Si prosegue, per arrivare a via don Luigi Sturzo, tristemente famosa per i 28 morti in due edifici vicini. Per quello al civico 39 (21 morti) un imputato, di 85 anni, uno dei progettisti cui sono attribuiti presunti errori di calcolo strutturale che avrebbero comportato il collasso dell’edificio. Altre 4 persone da indagare sono decedute da anni. Non c’e’ la possibilita’ di visitarli, mentre sono visibili a distanza i crolli di via Generale Rossi (17 morti, 3 rinvii a giudizio) e via Cola dell’Amatrice (12 vittime, tutti morti gli indagati, edificio crollato per la scadente qualita’ del calcestruzzo utilizzato, errori di progetto e di calcolo delle strutture).
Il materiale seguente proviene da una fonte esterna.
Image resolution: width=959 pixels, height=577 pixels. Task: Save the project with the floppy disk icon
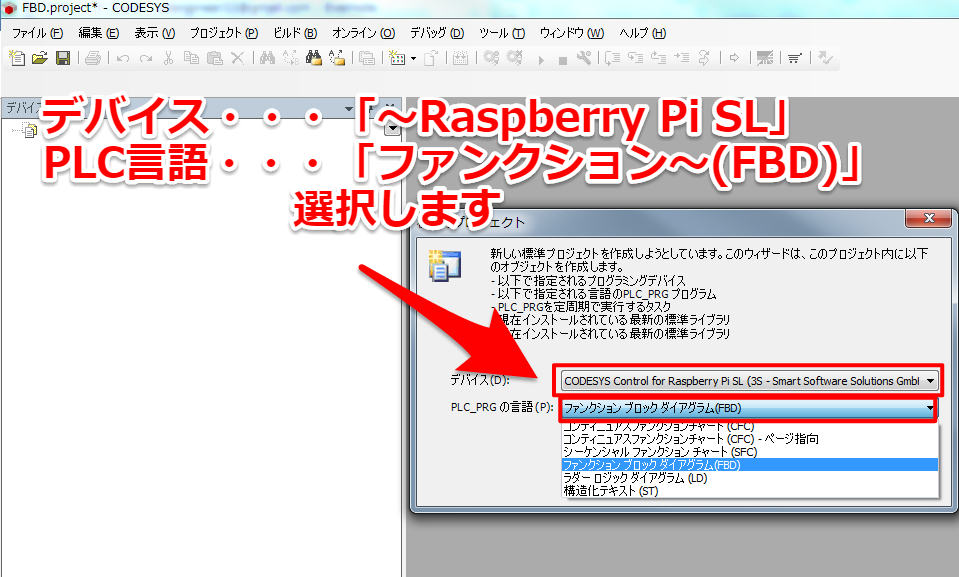point(62,58)
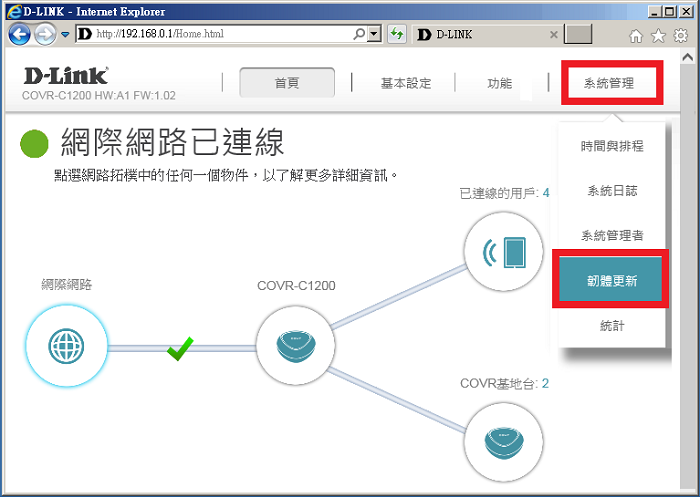Open the Internet Explorer home icon
This screenshot has width=700, height=498.
coord(636,36)

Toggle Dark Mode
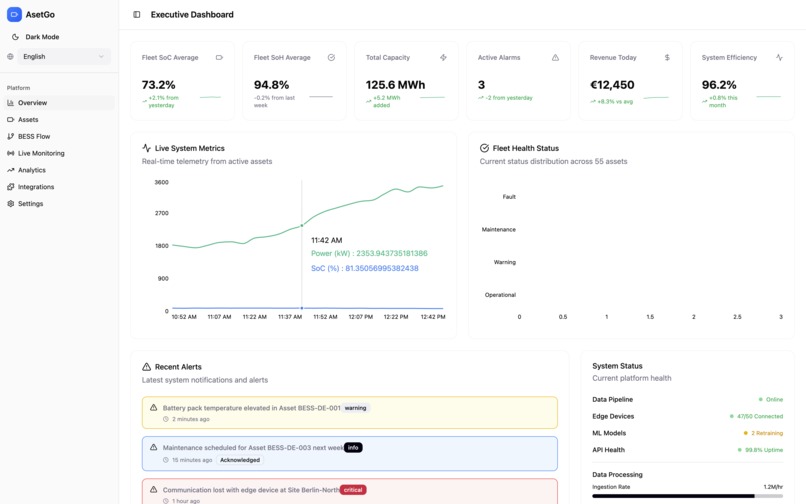point(35,37)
Via Armando Diaz, a confine con la zona rossa, e’ più che sufficiente per mostrare come si sia sprigionata la forza del sisma e lo stato di ricostruzione di molti edifici in citta’. Lì vicino c’e’ via Campo di Fossa, 23 vittime, ancora una volta tutti morti i possibili indagati.
Piazza Duomo e Piazza della Prefettura serviranno a mostrare dove molti giornalisti, televisioni, e potenti della terra si sono fermati a L’Aquila, e come il sisma del 6 aprile avrebbe fatto molte più vittime se avvenuto in pieno giorno, basti pensare alle 2000 vittime stimate per i crolli alla facolta’ di Ingegneria. Il resto del percorso, verso i quattro cantoni e la Basilica di San Bernardino non richiede accompagnatori locali, sono sufficienti solo alcune indicazioni di massima. Ci sono i militari lungo il tragitto? Nessun problema fino all’una di notte, di giorno e’ per completare la scenografia. Come i puntellamenti alla scuola De Amicis e i 16 milioni che si vogliono spendere per studi e riparazioni varie, prima di trovare qualche genitore che vi faccia tornare i propri figli, a studiare.
Ma questa e’ solo un’altra storia, tutta aquilana.